The desired significance level was not stated so we will use \(\alpha=0.05\).
The assumptions were discussed when we constructed the confidence interval for this example. Remember although the Normal Probability Plot for the differences showed no violation, we should still proceed with caution.
The next step is to find the critical value and the rejection region. The critical value is the value \(a\) such that \(P(T>a)=0.05\). Using the table or software, the value is 1.8331. For a right-tailed test, the rejection region is \(t^*>1.8331\).
Recall from the previous example, the sample mean difference is \(\bar{d}=0.0804\) and the sample standard deviation of the difference is \(s_d=0.0523\). Therefore, the test statistic is:
\(t^*=\dfrac{\bar{d}-0}{\frac{s_d}{\sqrt{n}}}=\dfrac{0.0804}{\frac{0.0523}{\sqrt{10}}}=4.86\)
The value of our test statistic falls in the rejection region. Therefore, we reject the null hypothesis. With a significance level of 5%, there is enough evidence in the data to suggest that the bottom water has higher concentrations of zinc than the surface level.
Minitab® – Paired t-Test
You can use a paired t-test in Minitab to perform the test. Alternatively, you can perform a 1-sample t-test on difference = bottom - surface.

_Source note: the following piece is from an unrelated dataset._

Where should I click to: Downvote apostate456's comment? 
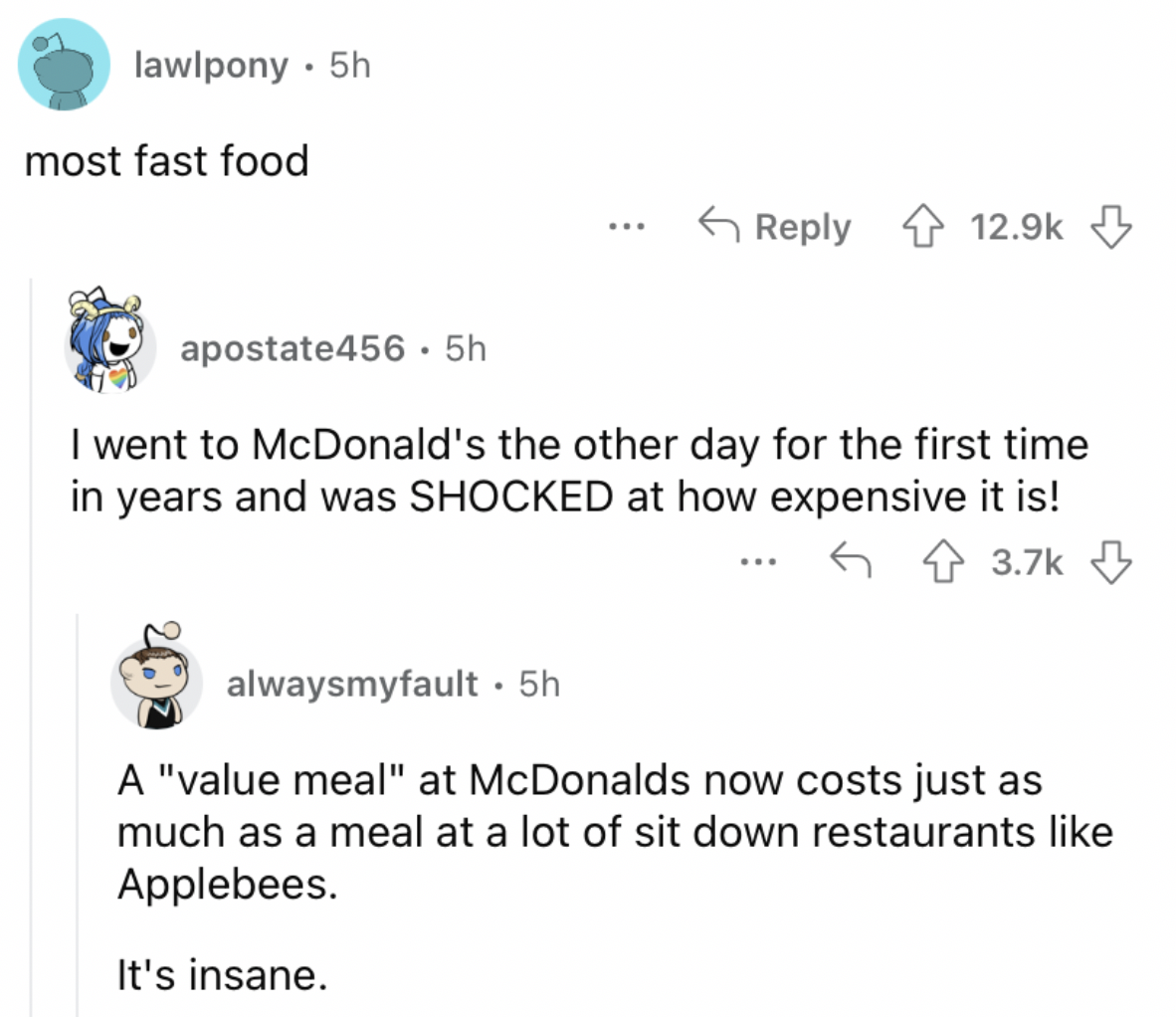coord(1110,562)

- Choose Stat> Basic Statistics> Paired t
- Click Optionsto specify the confidence level for the interval and the alternative hypothesis you want to test. The default null hypothesis is 0.
Zinc Concentrations Example
The Minitab output for paired T for bottom - surface is as follows:
Paired T for bottom - surface
|
N |
Mean |
StDev |
SE Mean |
|
|
bottom |
10 |
0.5649 |
0.1468 |
0.0464 |
|
surface |
10 |
0.4845 |
0.1312 |
0.0415 |
|
Difference |
10 |
0.0804 |
0.0523 |
0.0165 |
95% lower bound for mean difference: 0.0505
T-Test of mean difference = 0 (vs > 0): T-Value = 4.86 P-Value = 0.000
Note! In Minitab, if you choose a lower-tailed or an upper-tailed hypothesis test, an upper or lower confidence bound will be constructed, respectively, rather than a confidence interval.
Using the p-value to draw a conclusion about our example:
p-value = 0.000 < 0.05
Reject \(H_0\) and conclude that bottom zinc concentration is higher than surface zinc concentration.
Additional Notes
- For the zinc concentration problem, if you do not recognize the paired structure, but mistakenly use the 2-sample t-test treating them as independent samples, you will not be able to reject the null hypothesis. This demonstrates the importance of distinguishing the two types of samples. Also, it is wise to design an experiment efficiently whenever possible.
- What if the assumption of normality is not satisfied? Considering a nonparametric test would be wise.